Results The prevalence for ID was 37% (48%) at baseline examination and increased up to 45% (67%) at follow-up (P < 0.05), while the prevalence for IDA doubled from 11% in acute stroke to 22% at follow-up (P  < 0.05). Patients with IDA showed a more severe stroke according to mRS compared with patients with ID only and patients without ID (3.1 ± 1.2 vs. 2.2 ± 1.5 and 2.2 ± 1.4, respectively, P <  0.05). However, there was no difference in stroke severity according to mRS at follow-up examination. Handgrip strength and quadriceps strength of the non-paretic side were reduced in patients with IDA and ID compared with patients without ID at baseline and at follow-up examination.

Conclusions The prevalence for ID and IDA increased 1 year after stroke. IDA was associated with more severe stroke. Muscle strength was reduced in stroke patients with IDA and ID.

Reference: 1. Ponikowska M, Tupikowska M, Kasztura M, Jankowska EA, Szepietowski JC. Deranged iron status in psoriasis: the impact of low body mass. J Cachexia Sarcopenia Muscle. 2015;6:358-64.

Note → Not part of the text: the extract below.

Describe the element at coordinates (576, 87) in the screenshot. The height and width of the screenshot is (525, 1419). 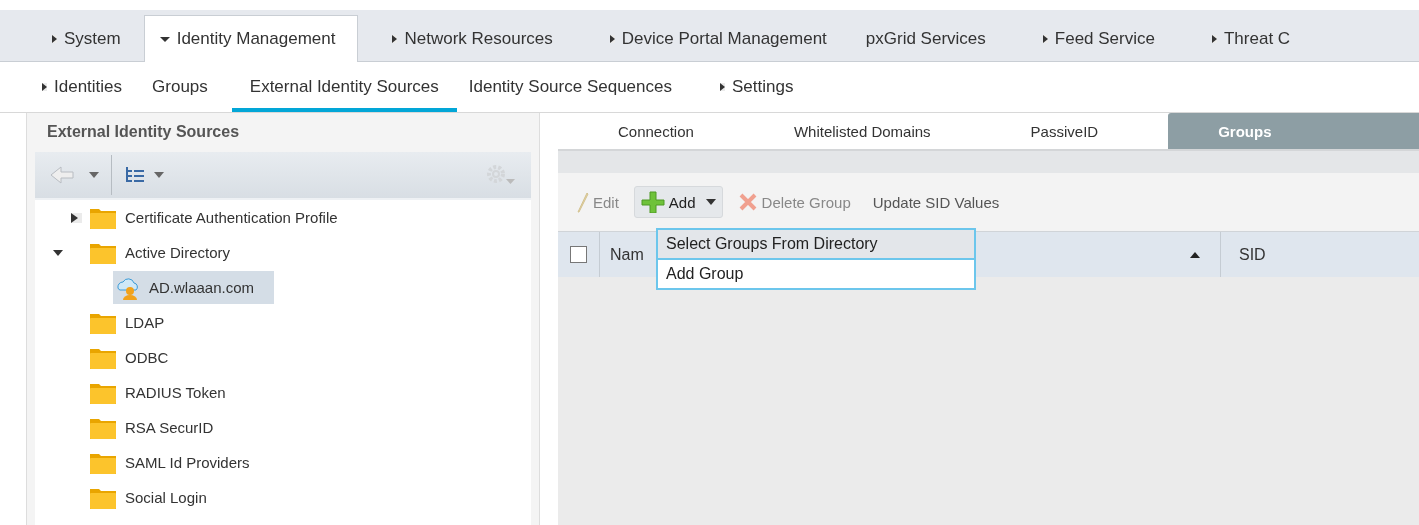
I see `nav-tab: Identity Source Sequences` at that location.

Serum levels of Myostatin as a biomarker of muscle wasting in patients with chronic heart failure: results from the Studies Investigating Co-morbidities Aggravating Heart Failure (SICA-HF)

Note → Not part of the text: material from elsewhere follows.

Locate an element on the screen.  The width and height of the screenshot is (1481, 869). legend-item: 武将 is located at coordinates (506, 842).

Amir Emami6, Marcelo Rodrigues dos Santos6, Masakazu Saitoh6, Anja Sandek6, Franz Paul Armbruster7, Thomas Bernd Dschietzig7,8, Miroslava Valentova6, Nicole Ebner6, Stefan D. Anker6 & Stephan von Haehling1

6Department of Cardiology and Pneumology, University of Göttingen Medical School, Göttingen, Germany; 7Immundiagnostik AG, Bensheim Germany; 8Med. Klinik m. S. Kardiologie und Angiologie, Charité-Universitätsmedizin Berlin (Campus Mitte), Berlin, Germany

Background and aims: Skeletal muscle wasting (sarcopenia) affects around 20% of heart failure (HF) patients and is related to poor exercise tolerance.1, 2 A biomarker to detect muscle wasting is required. Myostatin (a negative muscle regulator) could be a promising biomarker to screen for muscle wasting in serum. We investigated the diagnostic properties of soluble myostatin in ambulatory patients with chronic HF.3

Methods: We measured serum myostatin levels by enzyme-linked immunosorbent assay in 220 HF patients [reduced ejection fraction (HFrEF. 69.5%) or preserved EF (HFpEF. 30.5%)], 79% male, mean age 67 ± 11. NYHA 2.4 ± 0.7. Dual-energy X-ray absorptiometry was used to detect muscle wasting, defined as an appendicular skeletal muscle mass 2 SD below the mean of a healthy young reference group.

Results: Muscle wasting was identified in 39 patients (17.7%). Patients with muscle wasting showed higher myostatin levels than those without (29 ± 14 ng/mL vs. 27 ± 9 ng/mL, P = 0.03). Using receiver operating characteristics curve (ROC curve), we calculated the optimal myostatin value to identify patients with muscle wasting as >32 ng/mL, which had a specificity of 78.4% and a sensitivity of 46.1%. The area under the ROC curve was 0.61 (95% CI 0.54–0.68). Using simple egression, serum myostatin higher than 32 ng/mL was associated with muscle wasting (R = 0.20, P = 0.003) and type of HF (R = −0.16, P = 0.01). The logistic regression model showed that myostatin >32 ng/mL (OR 3.00, 95% CI 1.27–7.08, P = 0.01), age (OR 1.06, 95% CI 1.01–1.11, P = 0.01) and BMI (OR 0.78, 95% CI 0.69–0.87, P < 0.001) were predictors of muscle wasting.

Conclusions: Myostatin is an important regulator of skeletal muscle mass in HF, and it shows reasonable specificity for the detection of muscle wasting.


1. Fülster S, Tacke M, Sandek A, Ebner N, Tschöpe C, Doehner W, et al. Muscle wasting in patients with chronic heart failure: results from the Studies Investigating Co-morbidities Aggravating Heart Failure (SICA-HF). Eur Heart J. 2013:512-9

2. von Haehling S. The wasting continuum in heart failure: from sarcopenia to cachexia. Proc Nutr Soc. 2015:367-77.

3. von Haehling S, Lainscak M, Doehner W, Ponikowski P, Rosano G, Jordan J, et al. Diabetes mellitus, cachexia and obesity in heart failure: rationale and design of the Studies Investigating Co-morbidities Aggravating Heart Failure (SICA-HF). J Cachexia Sarcopenia Muscle. 2010:187-194.